- [Quoted passage]
Also, not that the linker ld
is called separately. This is pretty useful to
have when troubleshooting linking errors, it gives you an easy way to see the
options passed to the linker.
Is the offical compiler frontend but there are actually three things named clang:
- the frontend (implmeented in Clang libraries)
- the compiler driver (the clang command line tool)
- the actual compiler which is called using the clang -cc1
show AST:
$ clang -cc1 -ast-dump hello.c
dump tokens:
$ clang -cc1 -dump-tokens hello.c
int 'int' [StartOfLine] Loc=<hello.c:1:1>
identifier 'main' [LeadingSpace] Loc=<hello.c:1:5>
l_paren '(' Loc=<hello.c:1:9>
int 'int' Loc=<hello.c:1:10>
identifier 'argc' [LeadingSpace] Loc=<hello.c:1:14>
comma ',' Loc=<hello.c:1:18>
char 'char' [LeadingSpace] Loc=<hello.c:1:20>
star '*' Loc=<hello.c:1:24>
star '*' Loc=<hello.c:1:25>
identifier 'argv' [LeadingSpace] Loc=<hello.c:1:27>
r_paren ')' Loc=<hello.c:1:31>
l_brace '{' [LeadingSpace] Loc=<hello.c:1:33>
int 'int' [StartOfLine] [LeadingSpace] Loc=<hello.c:2:3>
identifier 'bajja' [LeadingSpace] Loc=<hello.c:2:7>
equal '=' [LeadingSpace] Loc=<hello.c:2:13>
numeric_constant '10' [LeadingSpace] Loc=<hello.c:2:15>
semi ';' Loc=<hello.c:2:17>
r_brace '}' [StartOfLine] Loc=<hello.c:3:1>
eof '' Loc=<hello.c:3:2>
cat sum.c:
int sum(int a, int b) {
return a + b;
}
$ clang sum.c -emit-llvm -S -c -o sum.ll
sum.ll:
; ModuleID = 'sum.c'
source_filename = "sum.c"
target datalayout = "e-m:o-i64:64-f80:128-n8:16:32:64-S128"
target triple = "x86_64-apple-macosx10.15.0"
; Function Attrs: noinline nounwind optnone ssp uwtable
define i32 @sum(i32, i32) #0 {
%3 = alloca i32, align 4
%4 = alloca i32, align 4
store i32 %0, i32* %3, align 4
store i32 %1, i32* %4, align 4
%5 = load i32, i32* %3, align 4
%6 = load i32, i32* %4, align 4
%7 = add nsw i32 %5, %6
ret i32 %7
}
attributes #0 = { noinline nounwind optnone ssp uwtable "correctly-rounded-divide-sqrt-fp-math"="false" "darwin-stkchk-strong-link" "disable-tail-calls"="false" "less-precise-fpmad"="false" "min-legal-vector-width"="0" "no-frame-pointer-elim"="true" "no-frame-pointer-elim-non-leaf" "no-infs-fp-math"="false" "no-jump-tables"="false" "no-nans-fp-math"="false" "no-signed-zeros-fp-math"="false" "no-trapping-math"="false" "probe-stack"="___chkstk_darwin" "stack-protector-buffer-size"="8" "target-cpu"="penryn" "target-features"="+cx16,+fxsr,+mmx,+sahf,+sse,+sse2,+sse3,+sse4.1,+ssse3,+x87" "unsafe-fp-math"="false" "use-soft-float"="false" }
!llvm.module.flags = !{!0, !1, !2}
!llvm.ident = !{!3}
!0 = !{i32 2, !"SDK Version", [2 x i32] [i32 10, i32 15]}
!1 = !{i32 1, !"wchar_size", i32 4}
!2 = !{i32 7, !"PIC Level", i32 2}
!3 = !{!"Apple clang version 11.0.0 (clang-1100.0.33.12)"}
The content of an assembly or bitcode file is called an LLVM module. Each module contains a sequence of functions and functions contain sequences of bacic blocks which contain sequences of instructions. A module can also have global variables, the target data layout etc.

- [Information supplied]
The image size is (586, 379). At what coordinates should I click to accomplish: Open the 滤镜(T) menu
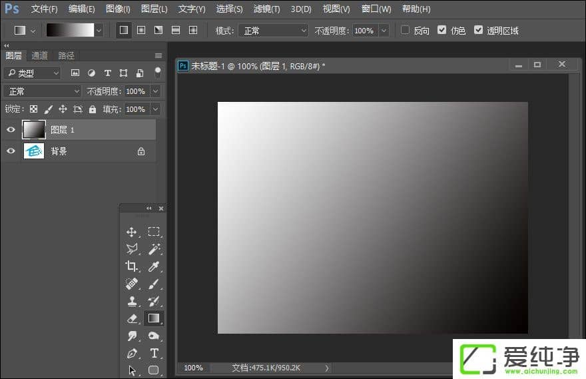coord(266,9)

- [Prompt A]
In the clang notes, retype the part that begins at the words "Also, not that" and stops after "command line tool)".
- [Prompt B]
List each of the things that the clang notes say carry the name clang.

- [Final result A]
Also, not that the linker ld
is called separately. This is pretty useful to
have when troubleshooting linking errors, it gives you an easy way to see the
options passed to the linker.
Is the offical compiler frontend but there are actually three things named clang:
- the frontend (implmeented in Clang libraries)
- the compiler driver (the clang command line tool)

- [Final result B]
- The frontend, built in the Clang libraries
- The compiler driver, which is the clang command line tool
- The actual compiler, which is called with clang -cc1